## Begin DATA EXTRACT

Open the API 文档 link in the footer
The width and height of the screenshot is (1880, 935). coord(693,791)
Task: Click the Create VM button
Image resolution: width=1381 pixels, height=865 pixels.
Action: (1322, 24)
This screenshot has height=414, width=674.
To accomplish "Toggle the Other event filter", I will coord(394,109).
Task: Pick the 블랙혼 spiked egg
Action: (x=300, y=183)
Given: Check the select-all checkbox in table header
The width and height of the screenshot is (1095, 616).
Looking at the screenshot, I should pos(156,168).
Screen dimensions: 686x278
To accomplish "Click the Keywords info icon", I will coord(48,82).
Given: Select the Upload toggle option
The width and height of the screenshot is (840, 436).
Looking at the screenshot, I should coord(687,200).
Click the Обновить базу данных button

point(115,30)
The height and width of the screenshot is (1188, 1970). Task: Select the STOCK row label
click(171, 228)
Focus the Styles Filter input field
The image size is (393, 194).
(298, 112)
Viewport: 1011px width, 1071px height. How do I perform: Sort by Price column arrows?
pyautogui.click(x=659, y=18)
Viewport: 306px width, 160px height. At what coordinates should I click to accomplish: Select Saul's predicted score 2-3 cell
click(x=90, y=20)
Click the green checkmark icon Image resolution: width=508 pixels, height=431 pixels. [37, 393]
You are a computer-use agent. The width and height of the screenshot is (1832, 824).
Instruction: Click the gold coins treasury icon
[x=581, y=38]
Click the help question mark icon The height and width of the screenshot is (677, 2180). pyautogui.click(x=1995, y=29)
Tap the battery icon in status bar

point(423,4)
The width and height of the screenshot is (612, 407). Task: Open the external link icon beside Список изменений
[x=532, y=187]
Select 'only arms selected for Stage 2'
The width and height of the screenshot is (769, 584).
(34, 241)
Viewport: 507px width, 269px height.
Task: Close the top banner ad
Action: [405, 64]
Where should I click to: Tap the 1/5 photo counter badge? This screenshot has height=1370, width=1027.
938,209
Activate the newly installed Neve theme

## End DATA EXTRACT

AIM:
Give the lines above as a JSON list of strings, one string per line, leaving out blank lines.

TASK SOLUTION:
[
  "Open the API 文档 link in the footer",
  "The width and height of the screenshot is (1880, 935). coord(693,791)",
  "Task: Click the Create VM button",
  "Image resolution: width=1381 pixels, height=865 pixels.",
  "Action: (1322, 24)",
  "This screenshot has height=414, width=674.",
  "To accomplish \"Toggle the Other event filter\", I will coord(394,109).",
  "Task: Pick the 블랙혼 spiked egg",
  "Action: (x=300, y=183)",
  "Given: Check the select-all checkbox in table header",
  "The width and height of the screenshot is (1095, 616).",
  "Looking at the screenshot, I should pos(156,168).",
  "Screen dimensions: 686x278",
  "To accomplish \"Click the Keywords info icon\", I will coord(48,82).",
  "Given: Select the Upload toggle option",
  "The width and height of the screenshot is (840, 436).",
  "Looking at the screenshot, I should coord(687,200).",
  "Click the Обновить базу данных button",
  "point(115,30)",
  "The height and width of the screenshot is (1188, 1970). Task: Select the STOCK row label",
  "click(171, 228)",
  "Focus the Styles Filter input field",
  "The image size is (393, 194).",
  "(298, 112)",
  "Viewport: 1011px width, 1071px height. How do I perform: Sort by Price column arrows?",
  "pyautogui.click(x=659, y=18)",
  "Viewport: 306px width, 160px height. At what coordinates should I click to accomplish: Select Saul's predicted score 2-3 cell",
  "click(x=90, y=20)",
  "Click the green checkmark icon Image resolution: width=508 pixels, height=431 pixels. [37, 393]",
  "You are a computer-use agent. The width and height of the screenshot is (1832, 824).",
  "Instruction: Click the gold coins treasury icon",
  "[x=581, y=38]",
  "Click the help question mark icon The height and width of the screenshot is (677, 2180). pyautogui.click(x=1995, y=29)",
  "Tap the battery icon in status bar",
  "point(423,4)",
  "The width and height of the screenshot is (612, 407). Task: Open the external link icon beside Список изменений",
  "[x=532, y=187]",
  "Select 'only arms selected for Stage 2'",
  "The width and height of the screenshot is (769, 584).",
  "(34, 241)",
  "Viewport: 507px width, 269px height.",
  "Task: Close the top banner ad",
  "Action: [405, 64]",
  "Where should I click to: Tap the 1/5 photo counter badge? This screenshot has height=1370, width=1027.",
  "938,209",
  "Activate the newly installed Neve theme"
]